**List of tasks:**
1. Answer these from the text on elliptic curve cryptosystems:
(a) What degree follows Gerard Louw's name?
(b) What two threats does cryptography secure communication against?
(c) Which two online activities could we not have done without cryptography?
2. In the text on elliptic curve cryptosystems, print the passage between "Since the beginning" and "and internet banking.", inclusive.

**Supplied text:**
* start *
Gerard Louw (M.Sc. Mathematics).

Gerard Louw
A survey of elliptic curve cryptosystems, with an analysis of their security

Cryptography is the study of securing communication over a public network against eavesdropping and tampering by untrusted third-parties.

Since the beginning of the digital age, the study of cryptography has become increasingly important. It is central to the way in which we use the internet today. For example, without cryptography:

  • We would not have been able to do things such as online shopping and internet banking.
  • E-mails and private messages on social networks would be readable by any nodes in the network that lie between the sender and the recipient.
  • There would be no way to verify that we are truly visiting a financial institution’s website, and not some impostor.
* end *
Collected data
* start *
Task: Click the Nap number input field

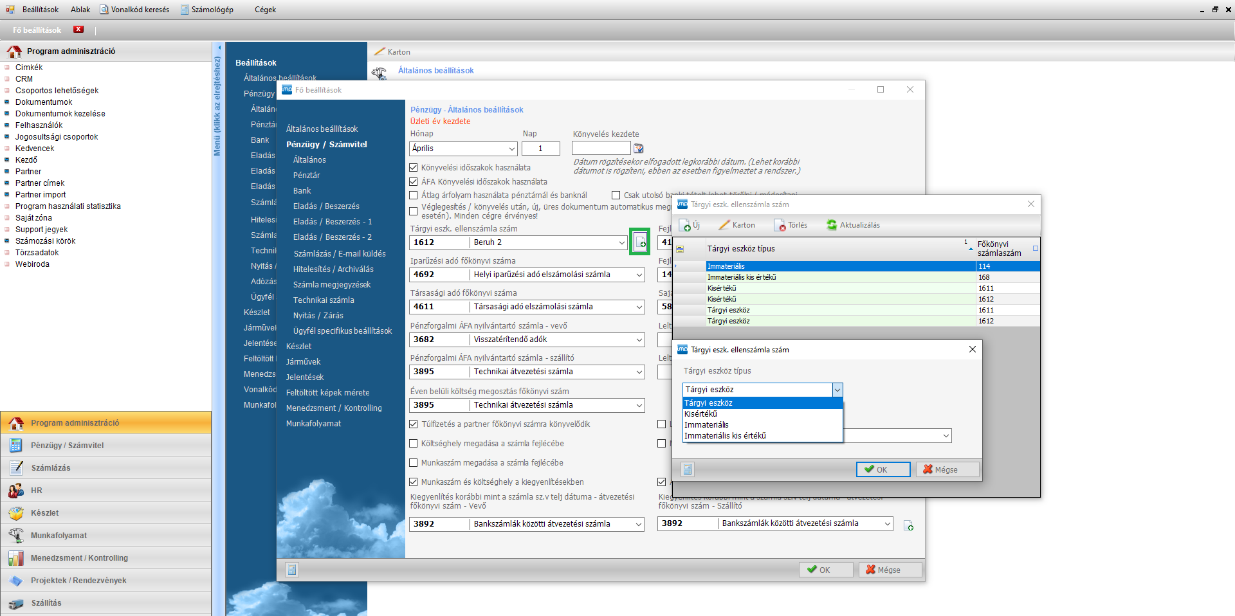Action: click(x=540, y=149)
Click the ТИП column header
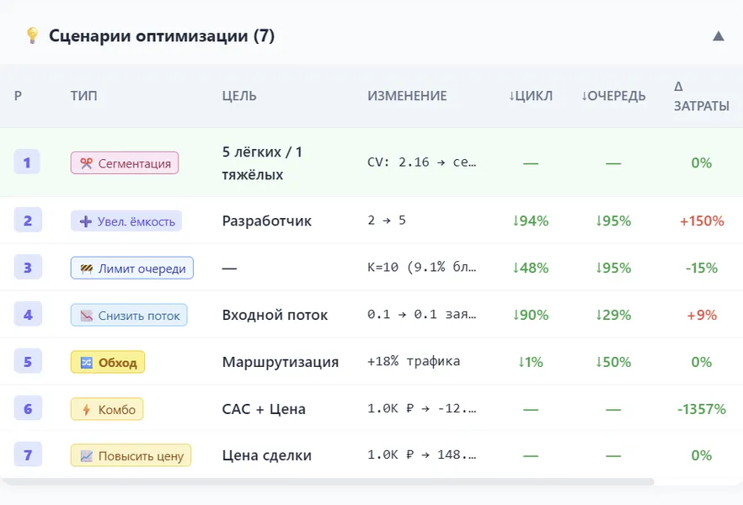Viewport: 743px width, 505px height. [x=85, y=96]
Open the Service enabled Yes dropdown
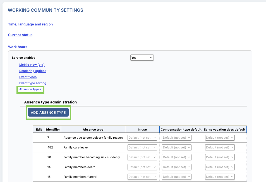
* end *
* start *
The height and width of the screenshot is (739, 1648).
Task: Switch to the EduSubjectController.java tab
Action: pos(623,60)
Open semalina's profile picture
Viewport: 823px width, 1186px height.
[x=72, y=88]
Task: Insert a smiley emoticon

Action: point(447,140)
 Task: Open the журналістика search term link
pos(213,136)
* end *
* start *
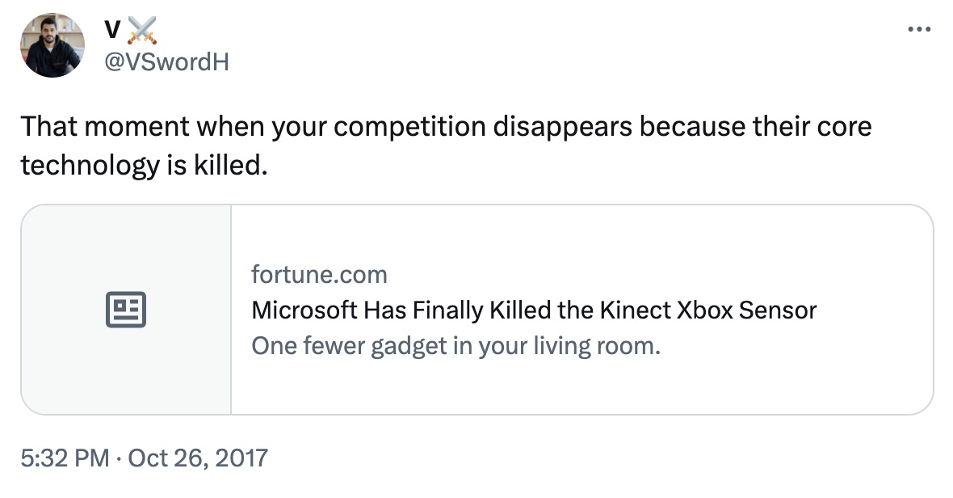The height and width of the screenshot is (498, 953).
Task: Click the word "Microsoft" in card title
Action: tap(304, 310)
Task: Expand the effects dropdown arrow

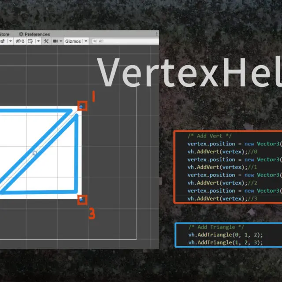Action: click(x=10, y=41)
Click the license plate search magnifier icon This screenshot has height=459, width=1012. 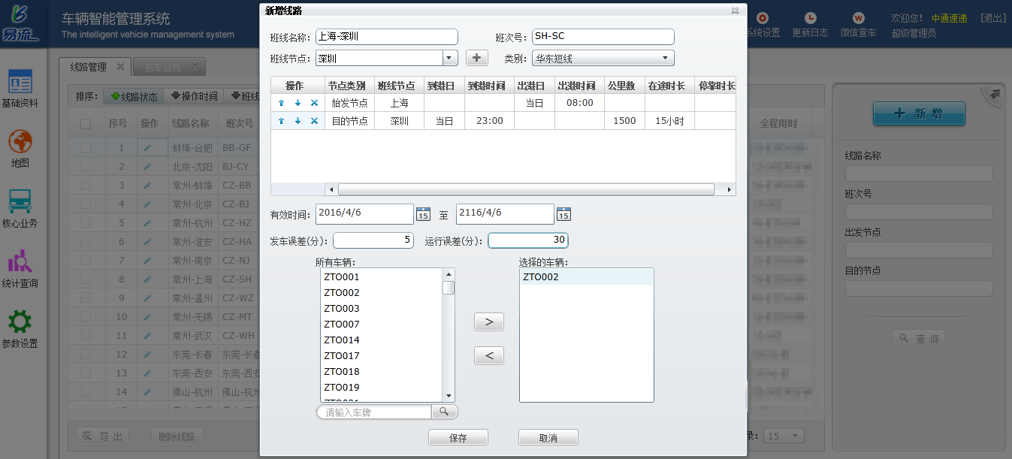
* end *
**Complete answers:**
1.
(a) M.Sc. Mathematics
(b) Eavesdropping and tampering by untrusted third-parties
(c) Online shopping and internet banking

2.
Since the beginning of the digital age, the study of cryptography has become increasingly important. It is central to the way in which we use the internet today. For example, without cryptography:

  • We would not have been able to do things such as online shopping and internet banking.